[The problem]
Copy exactly the lines of the records below, starting at the line that contains "Where should I" and continuing through the last line, both included; omit any pictures.

Records drawn from a dataset:
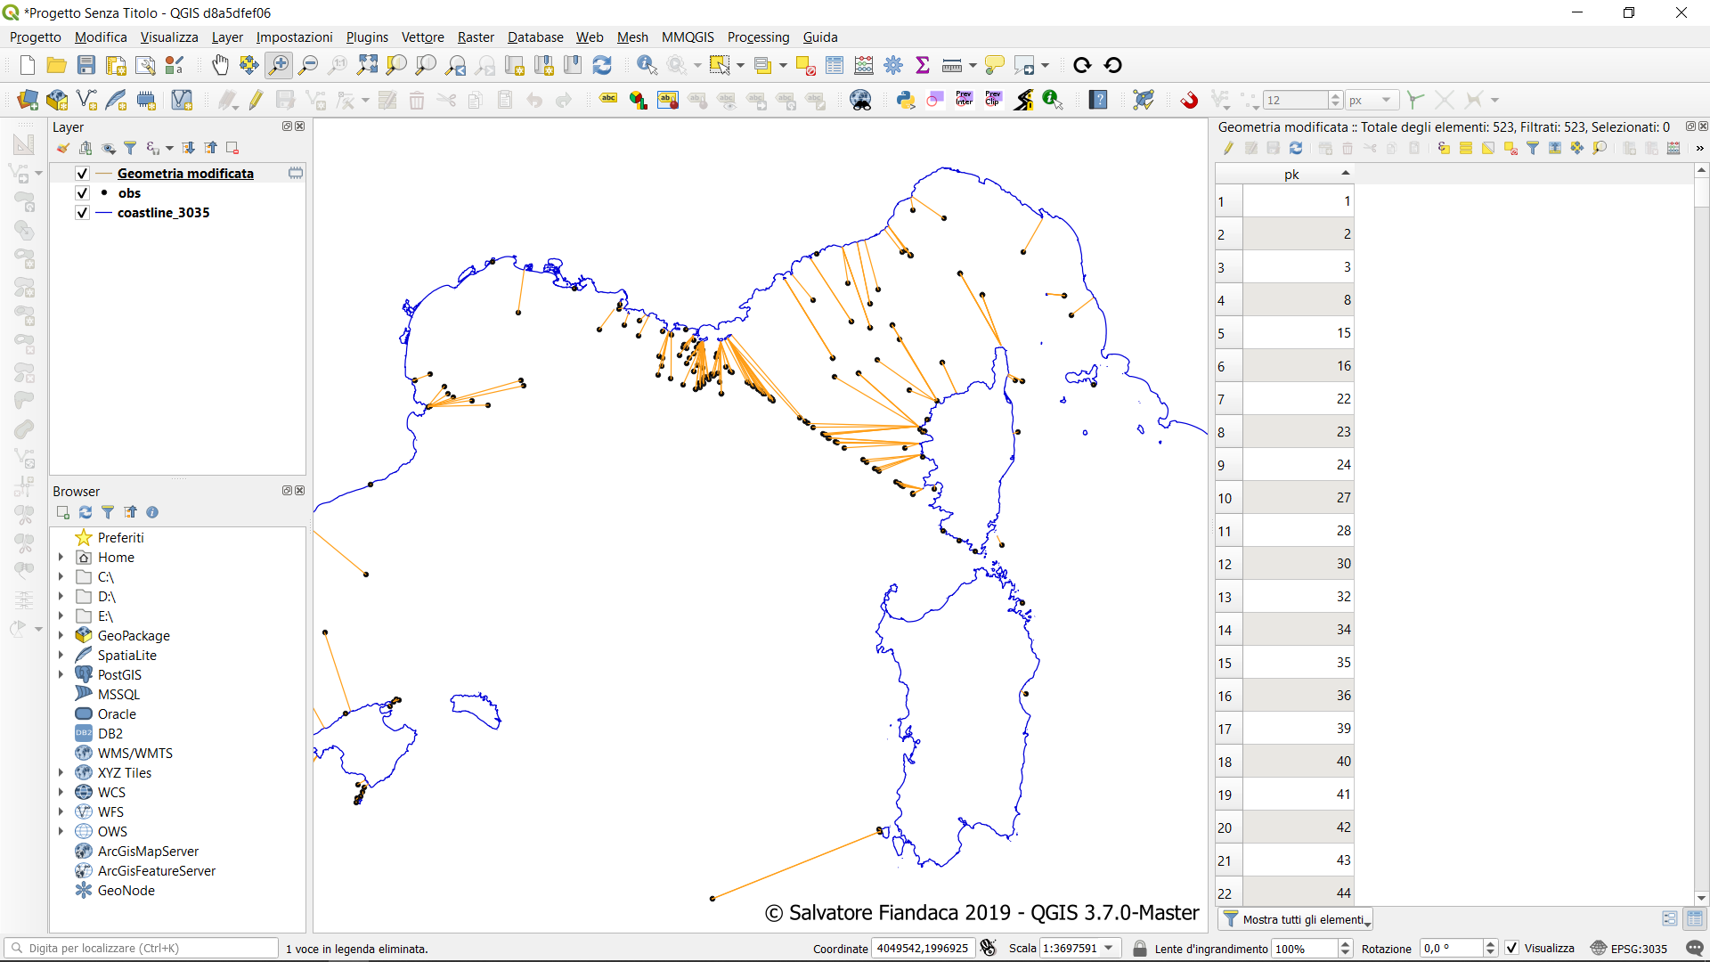Click Refresh in the Browser panel
The width and height of the screenshot is (1710, 962).
(x=86, y=512)
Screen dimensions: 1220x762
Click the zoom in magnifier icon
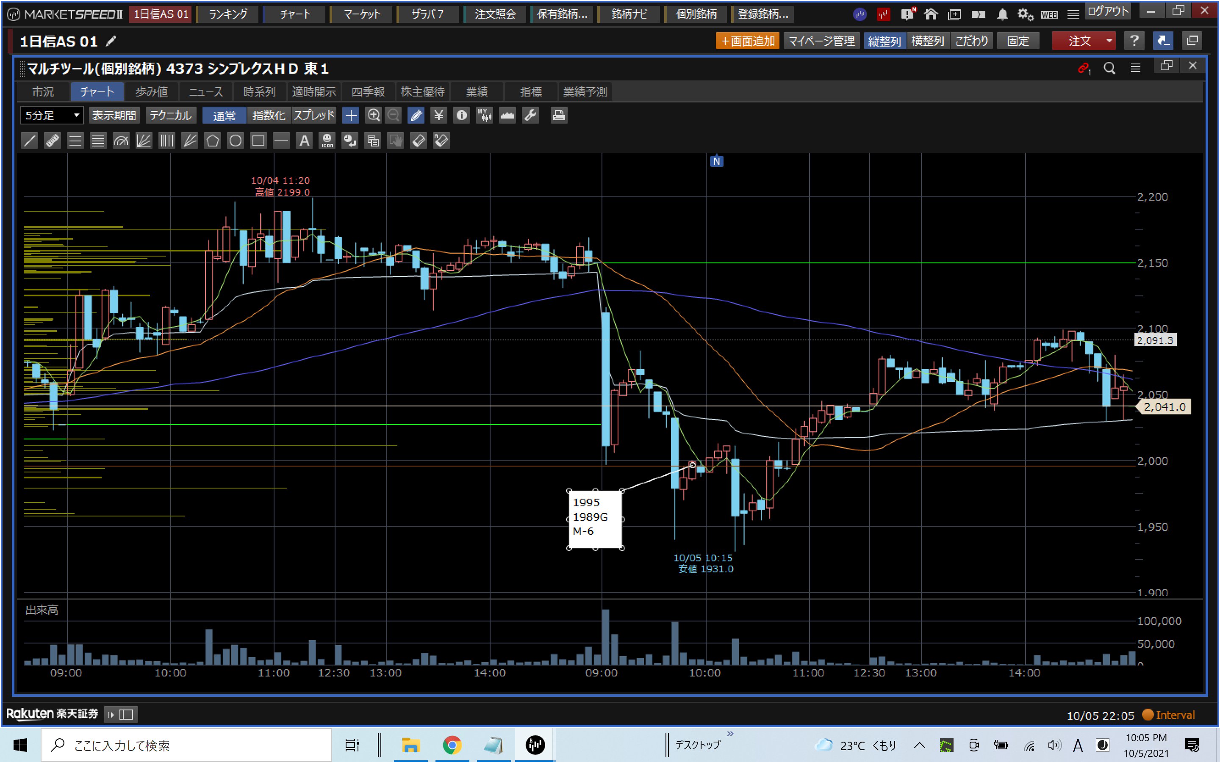373,115
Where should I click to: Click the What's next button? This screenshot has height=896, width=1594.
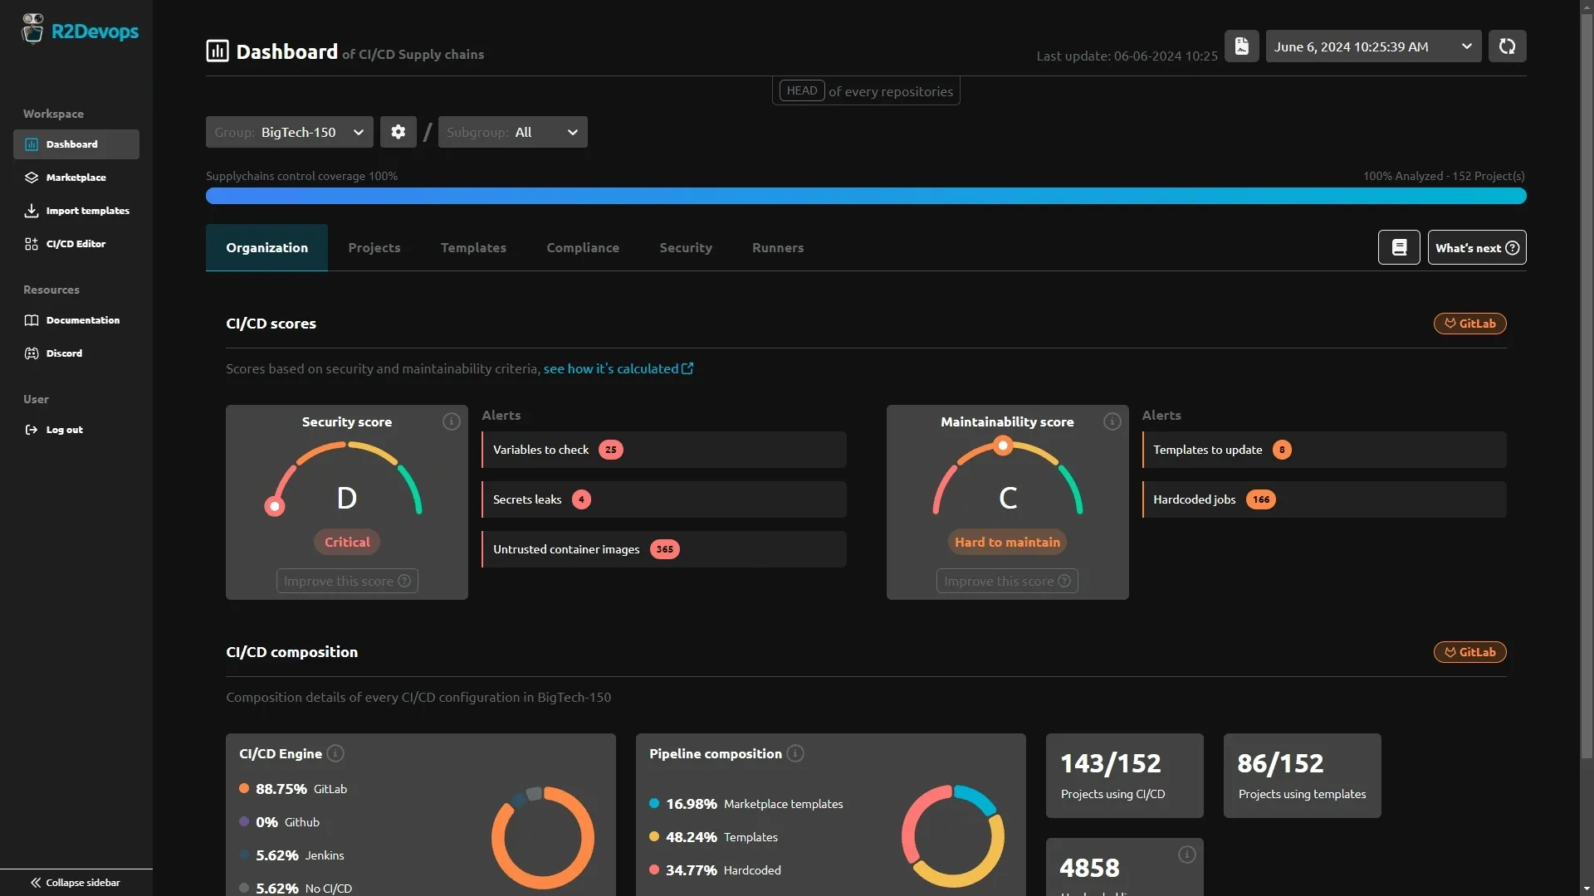pos(1478,247)
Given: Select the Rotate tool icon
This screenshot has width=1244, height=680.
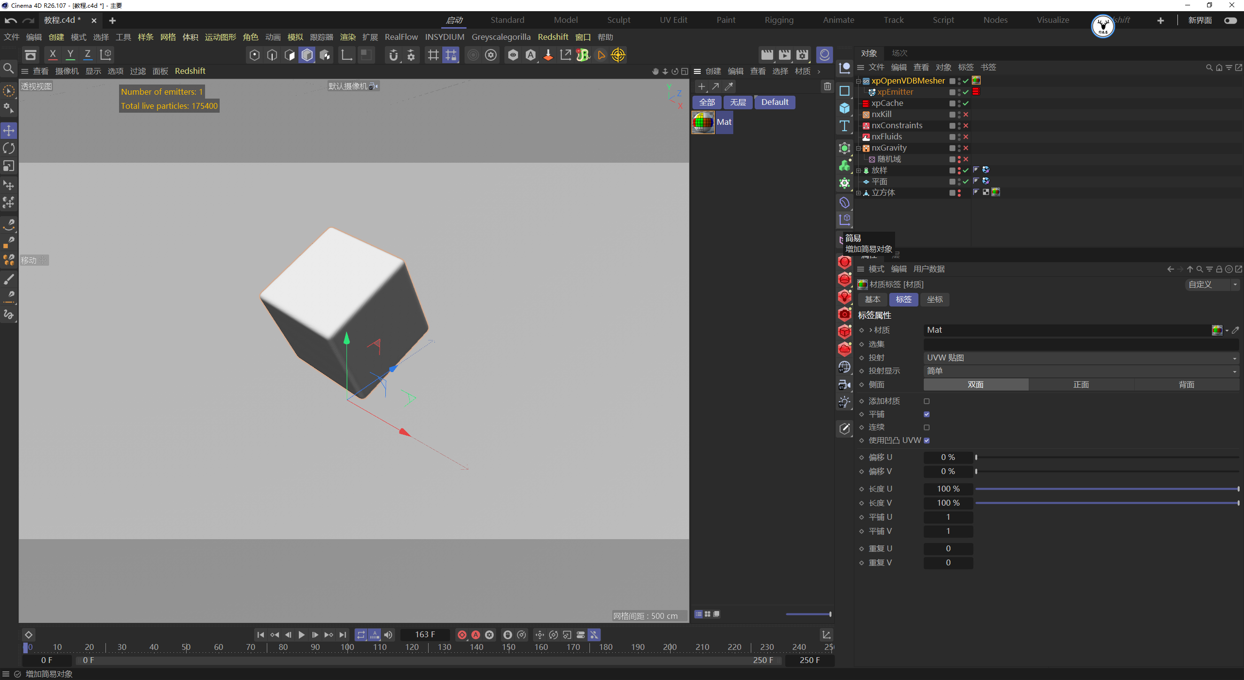Looking at the screenshot, I should [x=9, y=148].
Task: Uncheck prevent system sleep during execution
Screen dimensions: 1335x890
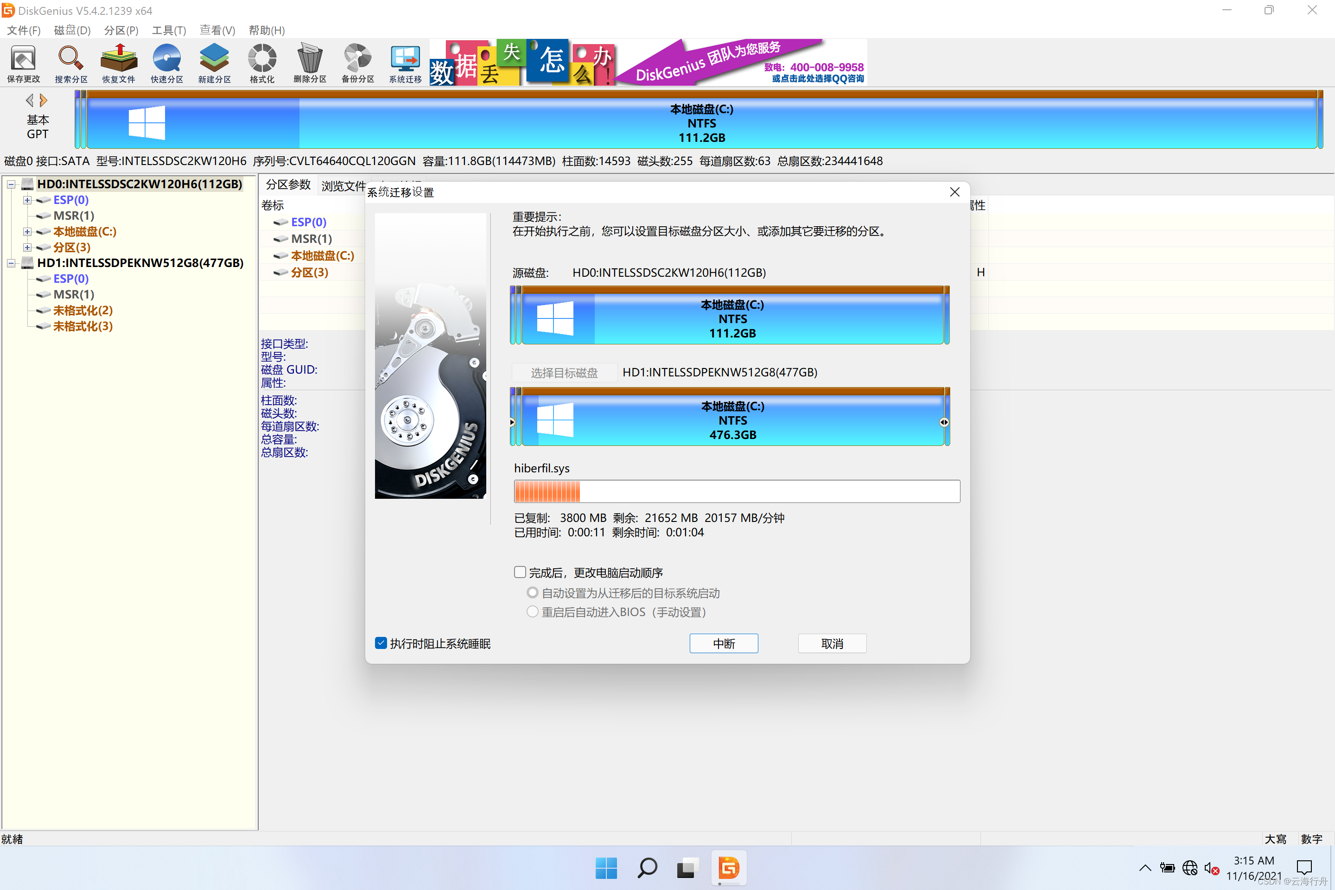Action: click(381, 643)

[Task solution]
Where should I click to: Click the What's next button? This screenshot has height=896, width=1594.
pos(1478,247)
Given: Select the Rotate tool icon
This screenshot has width=1244, height=680.
Looking at the screenshot, I should [x=9, y=148].
Task: Uncheck prevent system sleep during execution
Screen dimensions: 1335x890
Action: click(381, 643)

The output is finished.